A big smile, a face relieved , three main sentences, in Greek, and a thank you to reporters was Alexis Tsipras close up after an all-or-nothing fight form the Greek side on the eurotalks table, that sent smiles to Greece, and a hopeful message to the world. Europe, finally, is a solidatrity continent as it comes out, and justice, social justice, has not left this continent yet .
The talks were in very good and positive climate as always,
said to the Press the Greek PM at 1.00 early morning time of Thursday June 11, obviously exhausted, but apparently relieved.
We decided to intensify the efforts, the remaining differences to be bridged, as to move further in the coming period to a solution. The political leadership of Europe seems to understand that we have to get to a viable solution, and give the opportunity to Greece to return by social cohesion and security to development by a sustainable dept.

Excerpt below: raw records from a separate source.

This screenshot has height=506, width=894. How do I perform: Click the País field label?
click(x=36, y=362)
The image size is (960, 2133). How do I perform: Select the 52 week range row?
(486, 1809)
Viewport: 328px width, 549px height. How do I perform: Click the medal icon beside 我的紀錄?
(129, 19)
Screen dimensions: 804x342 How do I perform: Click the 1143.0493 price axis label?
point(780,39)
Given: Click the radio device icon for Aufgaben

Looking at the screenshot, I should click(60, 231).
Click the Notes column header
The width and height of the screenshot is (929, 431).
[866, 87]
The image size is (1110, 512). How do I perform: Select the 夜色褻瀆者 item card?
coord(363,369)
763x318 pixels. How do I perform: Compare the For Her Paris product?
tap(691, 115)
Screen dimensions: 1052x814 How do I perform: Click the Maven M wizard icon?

To a perspective that would bring security and stability back, not only for Greece but for the whole Europe
Few minutes earlier, sources of Maximos Mansion commented:
“The three leaders agreed to intensify the process of bridging the remaining differences in order to early achieve an agreement allowing Greece to return to growth with social cohesion and sustainable debt ”
A German government spokesman said after Chancellor Angela Merkel and President Francois Hollande reviewed the state of the talks with Tsipras that the meeting took place in a constructive atmosphere.
The spokesman said in a statement:
“It was agreed unanimously that the talks between the Greek government and the institutions (IMF, European Commission and European Central Bank) should be pursued with great intensity,”
Tsipras left the building without commenting. International media reporters asked him for a que in English. But it was obvious that the Greek Prime, after a non-stop augmenting stress exhausting day, could barely stand more pf the world’s lights on his face .
The talks have been deadlocked over Greece’s rejection of the creditors’ demands for cuts in pensions and unpopular labour market reforms as conditions for releasing frozen bailout funds.